** Opening Materials provided block **

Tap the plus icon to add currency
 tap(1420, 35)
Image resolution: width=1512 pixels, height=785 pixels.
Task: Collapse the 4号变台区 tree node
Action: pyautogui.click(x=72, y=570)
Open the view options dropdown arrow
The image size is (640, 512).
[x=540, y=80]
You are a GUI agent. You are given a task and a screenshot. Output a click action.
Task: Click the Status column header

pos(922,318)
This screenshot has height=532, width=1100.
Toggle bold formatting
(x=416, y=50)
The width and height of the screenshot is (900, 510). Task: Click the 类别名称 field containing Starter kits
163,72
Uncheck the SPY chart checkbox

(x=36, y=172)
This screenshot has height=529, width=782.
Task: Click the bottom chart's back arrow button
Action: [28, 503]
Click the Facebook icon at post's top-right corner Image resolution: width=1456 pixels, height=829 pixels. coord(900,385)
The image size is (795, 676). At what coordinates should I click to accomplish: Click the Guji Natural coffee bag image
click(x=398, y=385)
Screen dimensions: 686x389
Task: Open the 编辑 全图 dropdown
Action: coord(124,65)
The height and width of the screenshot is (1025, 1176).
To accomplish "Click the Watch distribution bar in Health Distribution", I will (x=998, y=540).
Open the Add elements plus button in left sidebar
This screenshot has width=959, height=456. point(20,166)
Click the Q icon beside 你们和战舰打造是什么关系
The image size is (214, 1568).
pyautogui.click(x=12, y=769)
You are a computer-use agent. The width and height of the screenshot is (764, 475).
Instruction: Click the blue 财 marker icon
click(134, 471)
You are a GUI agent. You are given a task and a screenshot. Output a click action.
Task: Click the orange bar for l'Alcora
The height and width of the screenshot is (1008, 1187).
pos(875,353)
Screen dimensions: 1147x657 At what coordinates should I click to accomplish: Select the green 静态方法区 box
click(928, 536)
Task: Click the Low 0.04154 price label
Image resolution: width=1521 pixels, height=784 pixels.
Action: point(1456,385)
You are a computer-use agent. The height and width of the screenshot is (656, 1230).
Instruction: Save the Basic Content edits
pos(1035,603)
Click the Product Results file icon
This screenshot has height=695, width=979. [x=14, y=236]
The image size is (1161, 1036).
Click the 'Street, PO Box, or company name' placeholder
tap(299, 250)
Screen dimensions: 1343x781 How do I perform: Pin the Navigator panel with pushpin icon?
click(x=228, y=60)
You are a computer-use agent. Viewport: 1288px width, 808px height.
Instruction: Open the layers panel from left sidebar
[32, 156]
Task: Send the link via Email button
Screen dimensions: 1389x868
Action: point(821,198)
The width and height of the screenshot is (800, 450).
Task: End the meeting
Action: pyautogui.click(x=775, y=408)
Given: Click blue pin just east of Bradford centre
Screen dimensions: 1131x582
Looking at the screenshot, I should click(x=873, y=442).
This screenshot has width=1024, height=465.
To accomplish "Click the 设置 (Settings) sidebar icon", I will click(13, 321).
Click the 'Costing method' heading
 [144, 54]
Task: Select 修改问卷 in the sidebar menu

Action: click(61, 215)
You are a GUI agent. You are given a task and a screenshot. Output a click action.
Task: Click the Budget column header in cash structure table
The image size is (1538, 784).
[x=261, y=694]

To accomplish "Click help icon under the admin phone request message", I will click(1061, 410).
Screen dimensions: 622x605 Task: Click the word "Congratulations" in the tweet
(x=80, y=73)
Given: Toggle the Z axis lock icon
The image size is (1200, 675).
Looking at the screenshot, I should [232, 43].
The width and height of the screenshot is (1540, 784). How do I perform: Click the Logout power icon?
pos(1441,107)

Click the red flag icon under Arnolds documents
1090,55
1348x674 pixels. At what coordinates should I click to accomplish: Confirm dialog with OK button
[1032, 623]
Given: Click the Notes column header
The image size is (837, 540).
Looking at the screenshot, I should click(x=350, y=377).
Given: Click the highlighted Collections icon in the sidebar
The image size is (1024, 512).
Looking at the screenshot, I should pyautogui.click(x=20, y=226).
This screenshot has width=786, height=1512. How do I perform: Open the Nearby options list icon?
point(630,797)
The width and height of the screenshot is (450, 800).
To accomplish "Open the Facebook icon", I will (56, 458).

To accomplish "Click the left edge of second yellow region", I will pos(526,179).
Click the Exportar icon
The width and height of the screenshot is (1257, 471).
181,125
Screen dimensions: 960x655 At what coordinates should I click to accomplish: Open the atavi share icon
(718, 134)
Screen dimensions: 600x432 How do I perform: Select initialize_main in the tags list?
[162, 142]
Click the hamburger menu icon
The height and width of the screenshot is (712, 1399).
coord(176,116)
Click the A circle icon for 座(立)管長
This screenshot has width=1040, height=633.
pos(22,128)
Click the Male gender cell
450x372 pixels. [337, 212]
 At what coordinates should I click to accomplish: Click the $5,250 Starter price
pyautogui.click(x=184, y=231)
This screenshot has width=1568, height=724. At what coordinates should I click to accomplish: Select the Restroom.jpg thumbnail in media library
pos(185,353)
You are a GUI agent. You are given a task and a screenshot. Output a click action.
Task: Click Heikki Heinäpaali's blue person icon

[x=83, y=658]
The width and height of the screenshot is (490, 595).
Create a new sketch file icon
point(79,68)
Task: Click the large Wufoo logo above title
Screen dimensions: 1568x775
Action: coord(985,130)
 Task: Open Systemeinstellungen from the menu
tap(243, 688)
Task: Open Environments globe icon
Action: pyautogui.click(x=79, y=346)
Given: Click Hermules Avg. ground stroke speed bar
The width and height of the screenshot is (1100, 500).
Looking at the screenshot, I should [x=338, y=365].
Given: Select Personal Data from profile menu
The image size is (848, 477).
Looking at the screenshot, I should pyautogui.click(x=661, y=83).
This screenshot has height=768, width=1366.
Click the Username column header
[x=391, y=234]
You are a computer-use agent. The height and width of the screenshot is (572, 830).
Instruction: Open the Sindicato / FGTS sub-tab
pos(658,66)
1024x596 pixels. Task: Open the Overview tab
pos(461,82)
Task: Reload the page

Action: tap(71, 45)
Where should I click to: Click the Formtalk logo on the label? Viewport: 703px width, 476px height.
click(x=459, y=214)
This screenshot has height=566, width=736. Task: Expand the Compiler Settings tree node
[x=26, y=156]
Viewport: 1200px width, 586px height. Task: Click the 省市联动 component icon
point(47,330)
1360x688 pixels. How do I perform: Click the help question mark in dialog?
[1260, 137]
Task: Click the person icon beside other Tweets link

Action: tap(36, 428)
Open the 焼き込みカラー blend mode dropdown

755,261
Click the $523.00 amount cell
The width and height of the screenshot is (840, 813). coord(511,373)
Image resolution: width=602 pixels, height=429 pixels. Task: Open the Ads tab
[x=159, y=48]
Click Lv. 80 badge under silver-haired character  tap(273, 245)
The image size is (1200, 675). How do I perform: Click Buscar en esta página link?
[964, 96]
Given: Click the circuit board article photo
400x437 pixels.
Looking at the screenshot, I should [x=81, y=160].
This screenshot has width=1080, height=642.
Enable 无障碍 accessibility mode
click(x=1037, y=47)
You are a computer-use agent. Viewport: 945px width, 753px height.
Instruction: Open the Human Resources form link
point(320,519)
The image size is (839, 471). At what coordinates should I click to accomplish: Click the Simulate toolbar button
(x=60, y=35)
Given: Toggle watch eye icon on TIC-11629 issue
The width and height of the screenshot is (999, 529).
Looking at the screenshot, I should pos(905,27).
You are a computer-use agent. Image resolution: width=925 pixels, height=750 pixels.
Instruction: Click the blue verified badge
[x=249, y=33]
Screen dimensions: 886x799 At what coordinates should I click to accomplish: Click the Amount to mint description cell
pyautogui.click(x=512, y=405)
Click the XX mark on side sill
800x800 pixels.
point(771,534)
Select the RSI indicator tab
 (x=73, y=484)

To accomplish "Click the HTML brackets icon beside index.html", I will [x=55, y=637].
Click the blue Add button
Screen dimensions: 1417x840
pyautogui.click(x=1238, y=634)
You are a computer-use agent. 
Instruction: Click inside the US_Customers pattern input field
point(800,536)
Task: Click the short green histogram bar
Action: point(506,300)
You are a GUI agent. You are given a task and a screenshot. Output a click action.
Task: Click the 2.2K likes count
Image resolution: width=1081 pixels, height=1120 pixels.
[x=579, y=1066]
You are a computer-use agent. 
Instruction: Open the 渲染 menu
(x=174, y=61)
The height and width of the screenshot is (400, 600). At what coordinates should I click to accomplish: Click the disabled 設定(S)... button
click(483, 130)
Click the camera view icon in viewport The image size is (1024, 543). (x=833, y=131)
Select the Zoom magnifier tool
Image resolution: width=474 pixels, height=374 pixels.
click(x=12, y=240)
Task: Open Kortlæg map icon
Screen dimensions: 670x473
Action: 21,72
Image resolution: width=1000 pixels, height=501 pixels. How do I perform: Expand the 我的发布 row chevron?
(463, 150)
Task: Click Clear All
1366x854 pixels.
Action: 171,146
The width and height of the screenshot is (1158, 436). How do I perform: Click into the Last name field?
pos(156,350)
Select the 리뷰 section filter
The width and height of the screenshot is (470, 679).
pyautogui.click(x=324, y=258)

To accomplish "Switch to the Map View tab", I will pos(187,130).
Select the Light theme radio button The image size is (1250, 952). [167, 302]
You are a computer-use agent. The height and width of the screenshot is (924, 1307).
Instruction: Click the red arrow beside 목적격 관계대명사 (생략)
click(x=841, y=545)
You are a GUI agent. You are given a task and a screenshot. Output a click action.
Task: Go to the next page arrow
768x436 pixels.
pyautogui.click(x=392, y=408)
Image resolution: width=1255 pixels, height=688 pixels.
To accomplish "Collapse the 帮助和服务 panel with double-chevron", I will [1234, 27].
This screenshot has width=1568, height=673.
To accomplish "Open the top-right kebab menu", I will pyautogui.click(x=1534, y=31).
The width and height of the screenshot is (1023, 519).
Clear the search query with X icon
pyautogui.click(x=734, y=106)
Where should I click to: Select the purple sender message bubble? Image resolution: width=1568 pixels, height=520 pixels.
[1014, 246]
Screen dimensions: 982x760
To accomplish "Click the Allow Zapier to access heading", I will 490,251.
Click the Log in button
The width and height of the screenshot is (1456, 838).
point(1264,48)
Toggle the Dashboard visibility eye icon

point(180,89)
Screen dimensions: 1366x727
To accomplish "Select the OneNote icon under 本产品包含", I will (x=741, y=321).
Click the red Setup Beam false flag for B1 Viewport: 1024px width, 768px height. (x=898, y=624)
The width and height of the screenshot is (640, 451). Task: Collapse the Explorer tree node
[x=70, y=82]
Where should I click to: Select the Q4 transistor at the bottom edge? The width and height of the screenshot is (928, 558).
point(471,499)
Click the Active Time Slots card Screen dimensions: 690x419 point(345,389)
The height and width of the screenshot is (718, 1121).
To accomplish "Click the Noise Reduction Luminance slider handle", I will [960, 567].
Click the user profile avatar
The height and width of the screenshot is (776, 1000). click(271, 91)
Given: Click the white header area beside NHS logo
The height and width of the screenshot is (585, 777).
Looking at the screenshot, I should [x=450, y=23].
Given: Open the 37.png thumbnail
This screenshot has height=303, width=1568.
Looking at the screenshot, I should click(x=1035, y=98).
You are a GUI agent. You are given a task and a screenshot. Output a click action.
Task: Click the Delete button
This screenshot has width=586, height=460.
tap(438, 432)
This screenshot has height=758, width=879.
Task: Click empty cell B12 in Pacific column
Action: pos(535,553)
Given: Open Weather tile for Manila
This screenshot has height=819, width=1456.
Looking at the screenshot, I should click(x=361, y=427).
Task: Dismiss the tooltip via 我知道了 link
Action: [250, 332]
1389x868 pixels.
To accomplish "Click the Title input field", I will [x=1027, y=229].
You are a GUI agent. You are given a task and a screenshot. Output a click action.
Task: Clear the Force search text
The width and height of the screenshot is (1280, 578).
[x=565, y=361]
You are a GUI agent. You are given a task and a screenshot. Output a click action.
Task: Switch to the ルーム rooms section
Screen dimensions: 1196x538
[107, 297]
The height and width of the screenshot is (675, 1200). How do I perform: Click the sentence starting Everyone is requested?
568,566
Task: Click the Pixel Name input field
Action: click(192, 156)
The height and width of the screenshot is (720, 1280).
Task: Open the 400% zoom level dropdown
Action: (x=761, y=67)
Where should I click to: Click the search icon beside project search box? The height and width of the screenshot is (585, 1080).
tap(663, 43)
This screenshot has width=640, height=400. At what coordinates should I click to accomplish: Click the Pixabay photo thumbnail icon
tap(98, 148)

** Closing Materials provided block **

Task brief: Look at the material above and copy, word for word, its lines from the first through the one containing "Click the Facebook".

Solution for this problem:
Tap the plus icon to add currency
 tap(1420, 35)
Image resolution: width=1512 pixels, height=785 pixels.
Task: Collapse the 4号变台区 tree node
Action: pyautogui.click(x=72, y=570)
Open the view options dropdown arrow
The image size is (640, 512).
[x=540, y=80]
You are a GUI agent. You are given a task and a screenshot. Output a click action.
Task: Click the Status column header

pos(922,318)
This screenshot has height=532, width=1100.
Toggle bold formatting
(x=416, y=50)
The width and height of the screenshot is (900, 510). Task: Click the 类别名称 field containing Starter kits
163,72
Uncheck the SPY chart checkbox

(x=36, y=172)
This screenshot has height=529, width=782.
Task: Click the bottom chart's back arrow button
Action: [28, 503]
Click the Facebook icon at post's top-right corner Image resolution: width=1456 pixels, height=829 pixels. coord(900,385)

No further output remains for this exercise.